____ Quoted passage
On a certain evening last year you might have found me in the cheap seats at MSG, eyes glazed over, fingers on temples, trying desperately to stay awake halfway through R.E.M’s set. They were promoting yet another depressingly bad album “Accelerate” (I only bought three songs off this misnamed product and they were just not there at all -“Supernatural Superserious” you might remember, it walked like an R.E.M. classic and it quacked like an R.E.M. classic but it wasn’t an R.E.M. classic).
Michael Stipe is like one of those kids who was a bit shy and a bit strange in High School but morphs into a beauty in college and becomes an overbearing asshole. He is the worst sort of front man -simultaneously enervated and arrogant, Mike never stops talking down to his audience. he lacks empathy and while he is energetic, he isn’t charismatic.
Naff albums that don’t sell. Naff concerts that bore you stupid. What gives?
________
____ Raw data
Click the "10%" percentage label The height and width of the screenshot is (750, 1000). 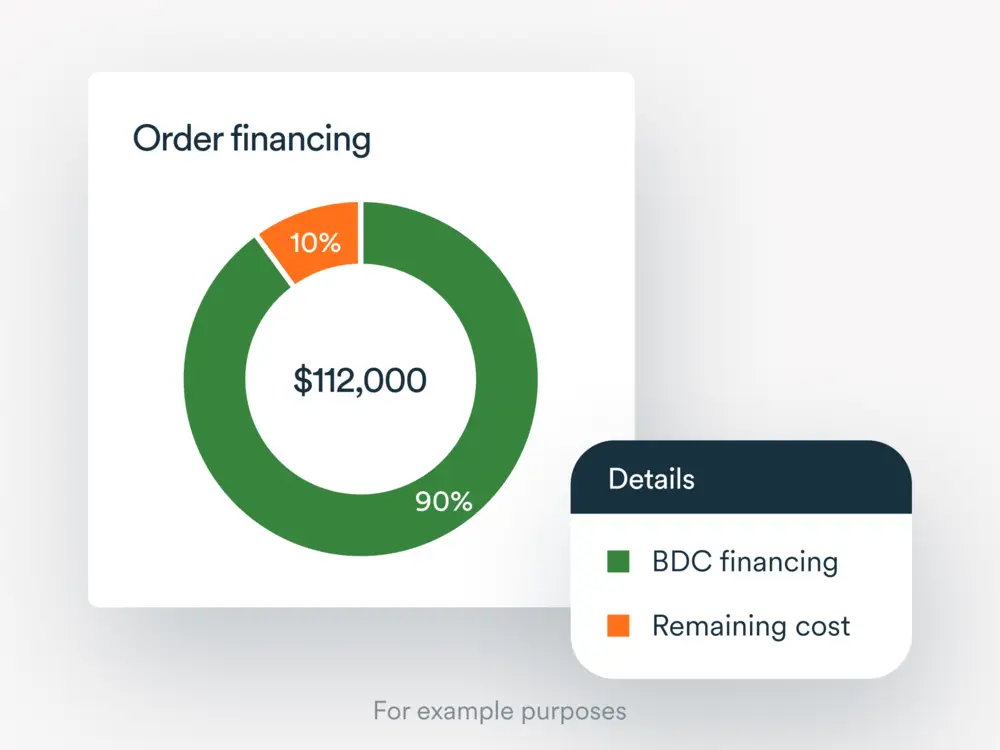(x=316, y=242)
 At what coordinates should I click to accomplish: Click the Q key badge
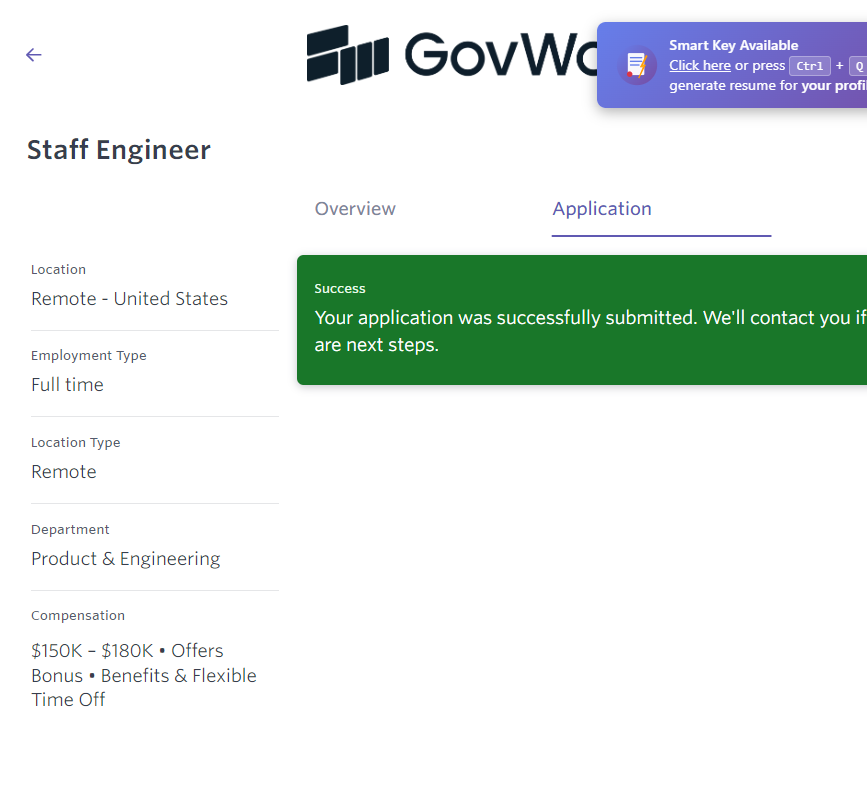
________
■ **The problem**:
Write what comes next in the R.E.M. concert review, starting right after "What gives?" You can set the listing aside; it isn't needed here.

■ **Solved exercise**:
R.E.M., after a clutch of ordinary to very good albums released their first of four sequential masterpieces, “Out Of Time” in 1991. This was followed by one of the most beautiful albums you’ll ever hear, “Automatic for The People,” and the monster “Monster” with R.E.M’s best rock song ever “What’s the Frequency, Kenneth?” on one of the best rock albums in a year with an overwhelming amount of great rock albums. I saw them on the “Monster” and thought they were a bit bland (even then i didn’t think Stipe was a good front man).
But they had one more great album, the first under their huge Warner Bros. contract, “new Adventures In Hi-Fi” -an obtuse curve ball of an album that shouldn’t have worked at all.
It was R.E.M’s last with drummer Bill Berry and the price would be paid soon: a litany of real real bad stuff: “Up,” “Reveal,” “Around The Sun,” and “Accelerate”. Has there ever been such a fall off by a major band?
Why: Bill Berry? Sure -losing your drummer has got to hurt (the Stones could lose Bill Wyman, they’d be in real trouble without Charlie Watts); hubris? absolutely, when you’ve been on a roll like that it’s easy to believe you’re infallible. Finite talent? All of the above.
It happens but it’s odd. Pearl Jam have a similar story with a big difference. Pearl Jam had no $80 Million contract and seemed to push the self destruct button on purpose. They didn’t want to be “stars” and so made a concerted effort to not cater to their audience after “Vitalogy” sold a million copies in its first week. It worked.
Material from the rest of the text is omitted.